#### GIVEN DATA
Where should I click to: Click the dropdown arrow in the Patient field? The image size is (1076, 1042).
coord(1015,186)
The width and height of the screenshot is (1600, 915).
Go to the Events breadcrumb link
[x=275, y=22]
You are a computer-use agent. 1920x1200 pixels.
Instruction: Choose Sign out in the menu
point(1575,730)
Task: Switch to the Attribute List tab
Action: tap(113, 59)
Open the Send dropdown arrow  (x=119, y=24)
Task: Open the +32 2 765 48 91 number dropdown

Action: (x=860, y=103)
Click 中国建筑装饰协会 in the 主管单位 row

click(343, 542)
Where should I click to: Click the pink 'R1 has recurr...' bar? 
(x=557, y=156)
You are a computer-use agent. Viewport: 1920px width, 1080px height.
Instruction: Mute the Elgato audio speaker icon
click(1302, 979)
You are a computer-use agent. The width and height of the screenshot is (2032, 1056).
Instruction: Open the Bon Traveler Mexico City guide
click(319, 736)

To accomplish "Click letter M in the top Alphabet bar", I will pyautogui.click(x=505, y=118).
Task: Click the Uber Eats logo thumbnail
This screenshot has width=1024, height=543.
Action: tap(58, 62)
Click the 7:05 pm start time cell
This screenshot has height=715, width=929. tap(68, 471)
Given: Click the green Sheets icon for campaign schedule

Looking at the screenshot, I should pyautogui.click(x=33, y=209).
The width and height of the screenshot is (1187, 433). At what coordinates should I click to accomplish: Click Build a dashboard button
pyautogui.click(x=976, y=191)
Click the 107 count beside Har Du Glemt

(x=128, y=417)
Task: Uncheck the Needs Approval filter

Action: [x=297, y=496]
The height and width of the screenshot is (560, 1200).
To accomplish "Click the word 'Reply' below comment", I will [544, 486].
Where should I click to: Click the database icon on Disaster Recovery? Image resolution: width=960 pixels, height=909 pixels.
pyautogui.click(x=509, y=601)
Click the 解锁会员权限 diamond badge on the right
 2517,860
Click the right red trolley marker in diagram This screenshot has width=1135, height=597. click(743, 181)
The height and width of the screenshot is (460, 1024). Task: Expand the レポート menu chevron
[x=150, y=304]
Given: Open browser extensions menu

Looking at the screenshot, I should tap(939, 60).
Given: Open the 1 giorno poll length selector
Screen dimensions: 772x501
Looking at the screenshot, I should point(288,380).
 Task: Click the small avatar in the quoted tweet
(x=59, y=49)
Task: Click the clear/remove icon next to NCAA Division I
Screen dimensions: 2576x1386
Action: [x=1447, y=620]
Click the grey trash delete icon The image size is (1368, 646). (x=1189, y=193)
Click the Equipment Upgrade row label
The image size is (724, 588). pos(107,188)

#### DIRECTION
Rewrite all the records line for line, putting "Goal" wherever "Instruction" appears and keeping everything else the same.

#### THE SOLUTION
Where should I click to: Click the dropdown arrow in the Patient field? The image size is (1076, 1042).
coord(1015,186)
The width and height of the screenshot is (1600, 915).
Go to the Events breadcrumb link
[x=275, y=22]
You are a computer-use agent. 1920x1200 pixels.
Goal: Choose Sign out in the menu
point(1575,730)
Task: Switch to the Attribute List tab
Action: tap(113, 59)
Open the Send dropdown arrow  (x=119, y=24)
Task: Open the +32 2 765 48 91 number dropdown

Action: (x=860, y=103)
Click 中国建筑装饰协会 in the 主管单位 row

click(343, 542)
Where should I click to: Click the pink 'R1 has recurr...' bar? 
(x=557, y=156)
You are a computer-use agent. Viewport: 1920px width, 1080px height.
Goal: Mute the Elgato audio speaker icon
click(1302, 979)
You are a computer-use agent. The width and height of the screenshot is (2032, 1056).
Goal: Open the Bon Traveler Mexico City guide
click(319, 736)

To accomplish "Click letter M in the top Alphabet bar", I will pyautogui.click(x=505, y=118).
Task: Click the Uber Eats logo thumbnail
This screenshot has width=1024, height=543.
Action: tap(58, 62)
Click the 7:05 pm start time cell
This screenshot has height=715, width=929. tap(68, 471)
Given: Click the green Sheets icon for campaign schedule

Looking at the screenshot, I should pyautogui.click(x=33, y=209).
The width and height of the screenshot is (1187, 433). At what coordinates should I click to accomplish: Click Build a dashboard button
pyautogui.click(x=976, y=191)
Click the 107 count beside Har Du Glemt

(x=128, y=417)
Task: Uncheck the Needs Approval filter

Action: [x=297, y=496]
The height and width of the screenshot is (560, 1200).
To accomplish "Click the word 'Reply' below comment", I will [544, 486].
Where should I click to: Click the database icon on Disaster Recovery? Image resolution: width=960 pixels, height=909 pixels.
pyautogui.click(x=509, y=601)
Click the 解锁会员权限 diamond badge on the right
 2517,860
Click the right red trolley marker in diagram This screenshot has width=1135, height=597. click(743, 181)
The height and width of the screenshot is (460, 1024). Task: Expand the レポート menu chevron
[x=150, y=304]
Given: Open browser extensions menu

Looking at the screenshot, I should tap(939, 60).
Given: Open the 1 giorno poll length selector
Screen dimensions: 772x501
Looking at the screenshot, I should point(288,380).
 Task: Click the small avatar in the quoted tweet
(x=59, y=49)
Task: Click the clear/remove icon next to NCAA Division I
Screen dimensions: 2576x1386
Action: [x=1447, y=620]
Click the grey trash delete icon The image size is (1368, 646). (x=1189, y=193)
Click the Equipment Upgrade row label
The image size is (724, 588). pos(107,188)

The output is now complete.